So I am writing a program to read a webpage using urllib, then using "html2text", write the basic text to a file. However, the raw contents given from urllib.read() has various characters, so it would continuously raise UnicodeDecodeError.
I of course Googled this for 3 hours, got plenty of answers like using HTMLParser, or reload(sys), using external modules like pdfkit or BeautifulSoup, and of course .encode/.decode.
Reloading sys and then executing sys.setdefaultencoding("utf-8") grants me the desired results, but IDLE and the program becomes unresponsive after that.

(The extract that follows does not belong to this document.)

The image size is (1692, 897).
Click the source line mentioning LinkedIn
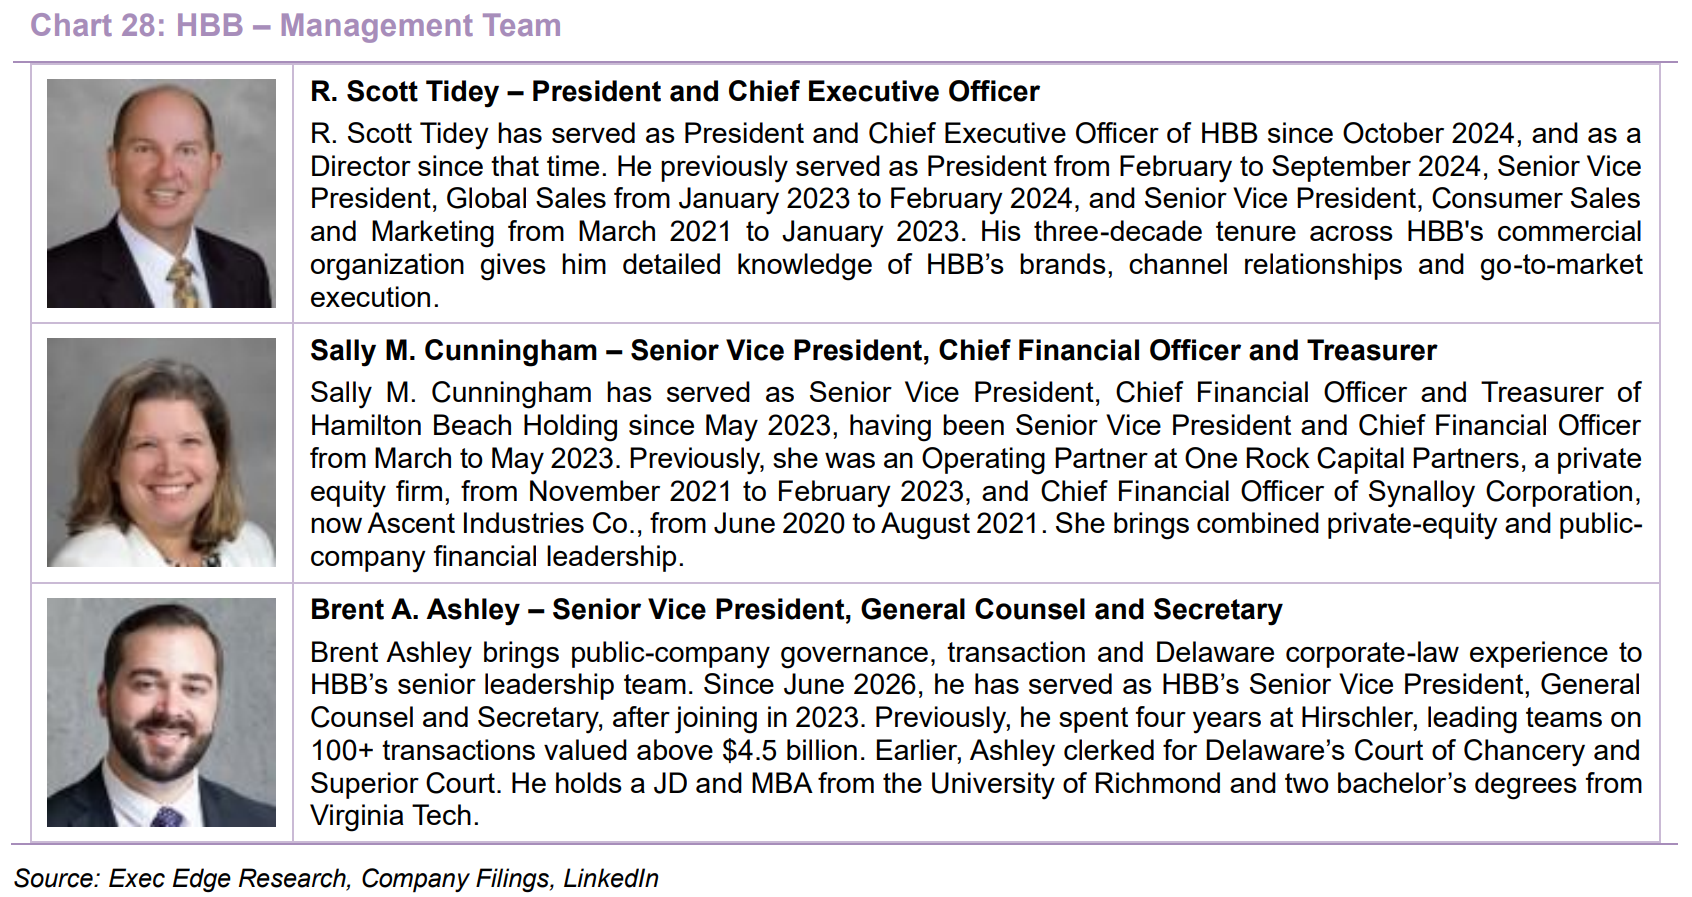[336, 878]
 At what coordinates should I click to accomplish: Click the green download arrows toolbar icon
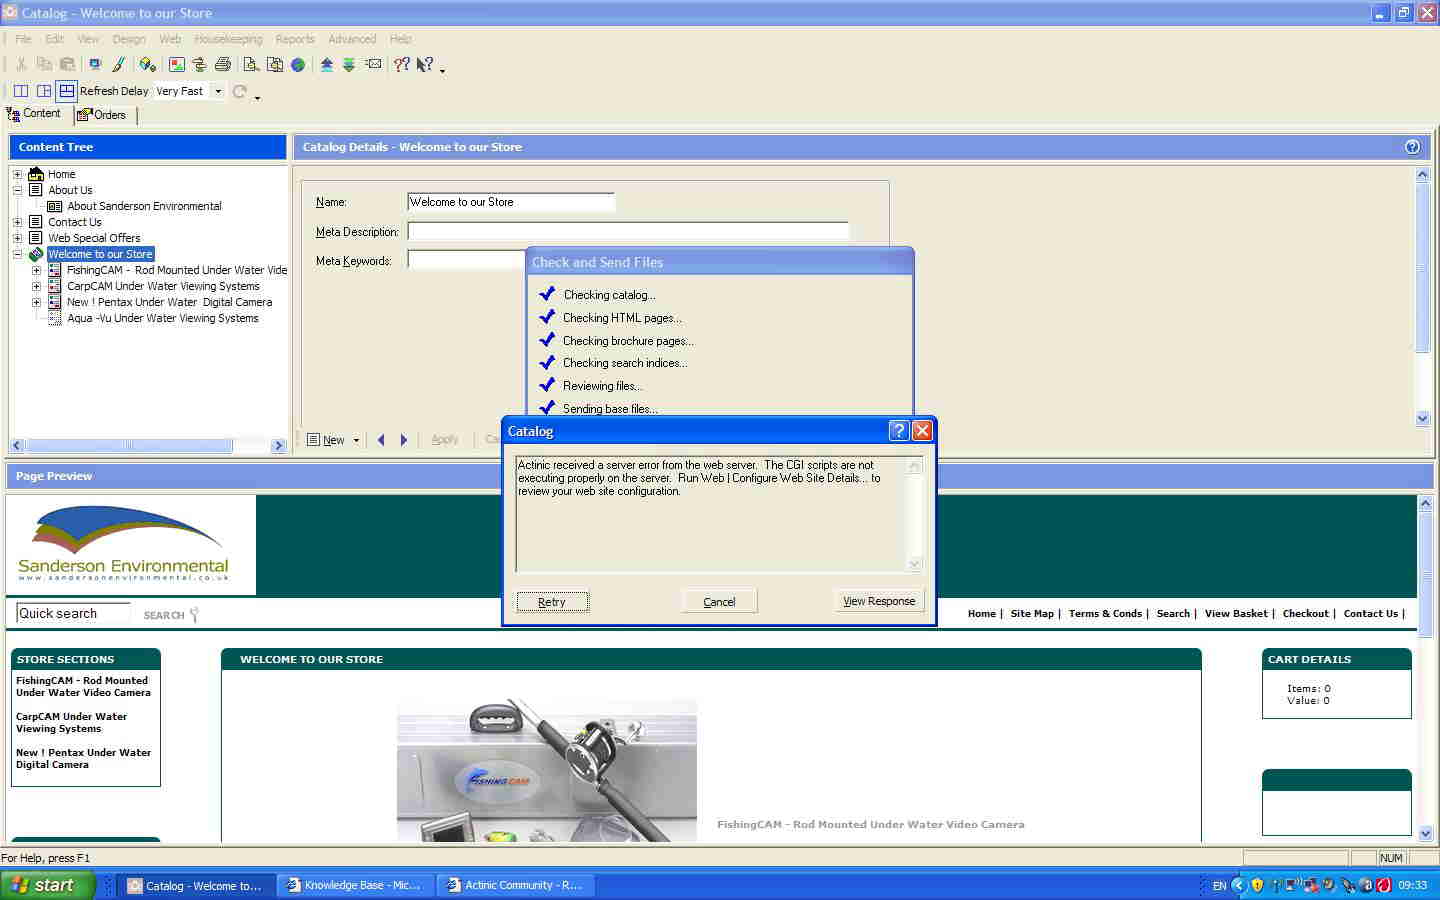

I tried every variation of the .encode/.decode with 'utf-8' and 'ascii', with arguments like 'replace', 'ignore', etc. For some reason, it raises the same error everytime regardless of the arguments I supply in the encode/decode.
def download(self, url, name="WebPage.txt"):
## Saves only the text to file
page = urllib.urlopen(url)
content = page.read()
with open(name, 'wb') as w:
HP_inst = HTMLParser.HTMLParser()
content = content.encode('ascii', 'xmlcharrefreplace')
if True:
#w.write(HTT.html2text( (HP_inst.unescape( content ) ).encode('utf-8') ) )

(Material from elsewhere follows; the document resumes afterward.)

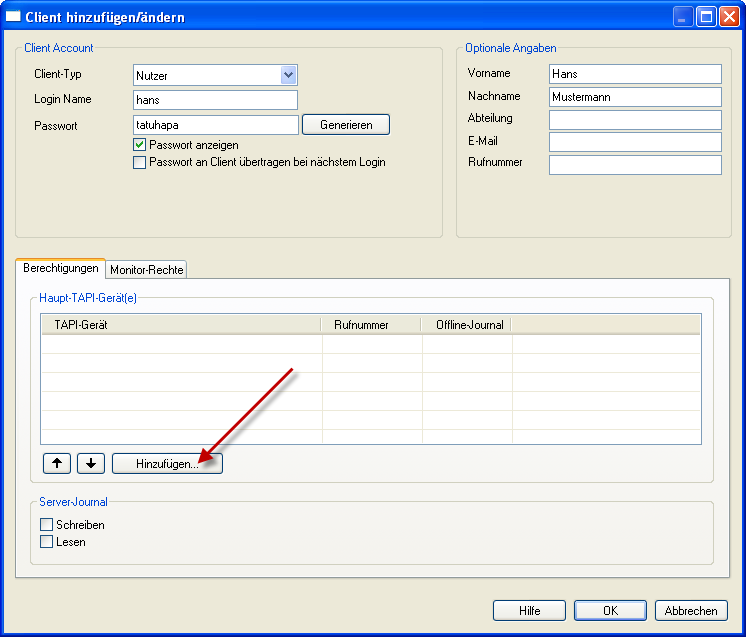Confirm with the OK button
This screenshot has height=637, width=746.
click(610, 611)
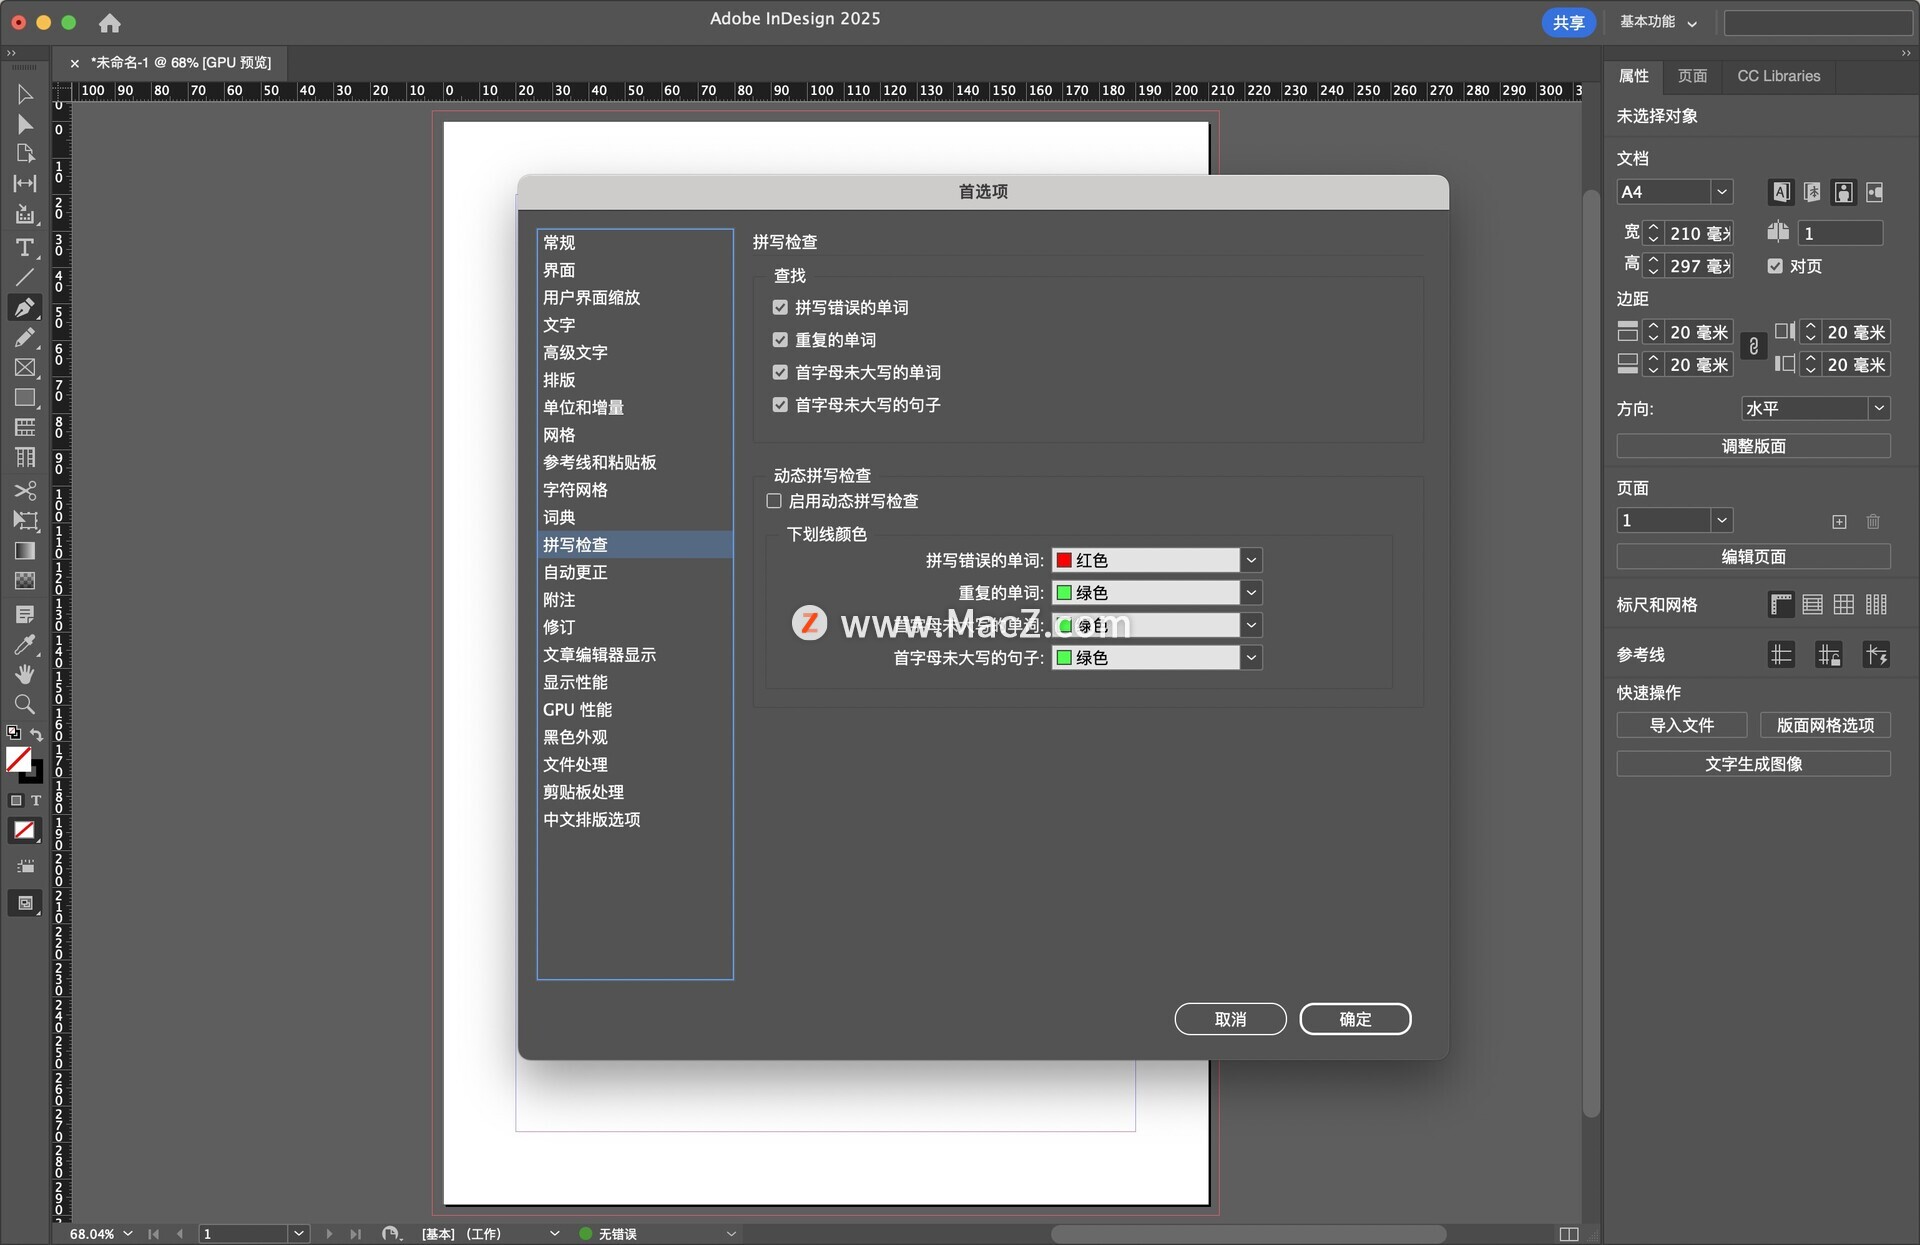
Task: Open the 方向 水平 dropdown
Action: pos(1878,408)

w.write( HTT.html2text( content) )#.decode('ascii', 'ignore') ))
w.close()
print "Saved!"
There has to be another method or encoding I am missing... Please help!
Side Quest: I sometimes have to write it to a file where the name includes unsupported chars like "G\u00e9za Teleki"+".txt". How do I filter those characters out?
Note:
- This function was stored inside a class (hint "self").
- Using python2.7
- Don't want to use BeautfiulSoup
- Windows 8 64-bit